Pace attended the University of Michigan and played for the Michigan Wolverines football. He was named the Most Valuable Player on the Michigan football team. He was also awarded the Chicago Tribune Silver Football as the Most Valuable Player in the Big Ten Conference. He also ran track at Michigan and won the Big Ten 60-yard indoor dash title. In 1957, he scored ten touchdowns: seven rushing, two receiving, and one punt return.
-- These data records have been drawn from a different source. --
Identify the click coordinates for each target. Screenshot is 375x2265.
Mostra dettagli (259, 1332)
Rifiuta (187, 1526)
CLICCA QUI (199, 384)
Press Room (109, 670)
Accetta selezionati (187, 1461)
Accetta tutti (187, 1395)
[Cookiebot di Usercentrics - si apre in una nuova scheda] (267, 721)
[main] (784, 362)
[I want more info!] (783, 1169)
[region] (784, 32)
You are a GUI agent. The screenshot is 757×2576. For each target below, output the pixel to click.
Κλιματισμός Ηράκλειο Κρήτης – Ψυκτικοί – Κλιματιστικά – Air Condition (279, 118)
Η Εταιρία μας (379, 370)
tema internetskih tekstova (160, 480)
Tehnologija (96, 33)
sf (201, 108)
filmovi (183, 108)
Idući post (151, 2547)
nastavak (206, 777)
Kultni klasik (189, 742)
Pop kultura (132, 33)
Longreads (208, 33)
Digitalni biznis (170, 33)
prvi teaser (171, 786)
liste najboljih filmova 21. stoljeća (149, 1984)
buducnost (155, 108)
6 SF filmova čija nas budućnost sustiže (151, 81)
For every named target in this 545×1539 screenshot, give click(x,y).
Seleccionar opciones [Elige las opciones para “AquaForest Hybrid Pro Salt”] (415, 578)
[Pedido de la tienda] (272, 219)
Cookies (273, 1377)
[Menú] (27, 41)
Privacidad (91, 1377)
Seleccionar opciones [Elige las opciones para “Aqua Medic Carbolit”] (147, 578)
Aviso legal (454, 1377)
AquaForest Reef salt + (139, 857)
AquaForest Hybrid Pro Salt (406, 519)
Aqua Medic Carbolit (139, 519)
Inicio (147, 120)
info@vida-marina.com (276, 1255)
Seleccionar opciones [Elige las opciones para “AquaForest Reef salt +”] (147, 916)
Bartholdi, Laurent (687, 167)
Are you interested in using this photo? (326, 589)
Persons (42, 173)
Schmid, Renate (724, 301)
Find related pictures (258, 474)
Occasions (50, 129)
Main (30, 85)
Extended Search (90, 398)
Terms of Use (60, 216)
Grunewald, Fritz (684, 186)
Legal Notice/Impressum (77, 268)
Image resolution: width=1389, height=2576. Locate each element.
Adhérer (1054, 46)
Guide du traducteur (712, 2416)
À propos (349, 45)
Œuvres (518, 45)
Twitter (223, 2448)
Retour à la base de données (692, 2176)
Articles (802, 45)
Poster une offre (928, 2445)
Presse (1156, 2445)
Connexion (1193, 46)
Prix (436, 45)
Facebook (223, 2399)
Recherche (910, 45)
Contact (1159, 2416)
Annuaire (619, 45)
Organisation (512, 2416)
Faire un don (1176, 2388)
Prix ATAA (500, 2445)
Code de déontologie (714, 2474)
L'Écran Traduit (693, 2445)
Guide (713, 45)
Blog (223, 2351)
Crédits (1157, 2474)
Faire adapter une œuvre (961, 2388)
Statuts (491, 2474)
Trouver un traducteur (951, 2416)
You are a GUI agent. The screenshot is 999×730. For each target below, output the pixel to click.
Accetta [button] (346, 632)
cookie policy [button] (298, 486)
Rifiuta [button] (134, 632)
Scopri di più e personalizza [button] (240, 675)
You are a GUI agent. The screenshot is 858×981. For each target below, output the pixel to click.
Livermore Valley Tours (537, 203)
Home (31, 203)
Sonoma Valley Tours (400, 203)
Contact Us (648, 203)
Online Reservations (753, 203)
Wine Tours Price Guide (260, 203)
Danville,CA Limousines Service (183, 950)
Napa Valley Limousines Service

He accumulated almost 800 yards of total offense in 1957 (664 rushing, 122 receiving and 98 on punt returns) and averaged 5.4 yards per carry rushing. In the 1957 Michigan-Ohio State game, Pace rushed for 164 yards and caught a 14-yard pass, which was at that time the Michigan record for rushing yards against Ohio State. Pace played in the 1957 East–West Shrine Game. He was also selected by the Associated Press as a first-team player on the 1957 College Football All-America Team.

==Professional career==
Pace was the eighth overall pick in the first round of the 1958 NFL draft. but played just one season for the San Francisco 49ers. He later played for the Hamilton Tiger-Cats of the Canadian Football League before retiring in 1963.

After retiring from football, Pace was an AFL administrative assistant from 1964 to 1966, an Oakland football scout, an actor in TV commercials and a school administrator in Los Angeles. He died at age 47 in Culver City, California.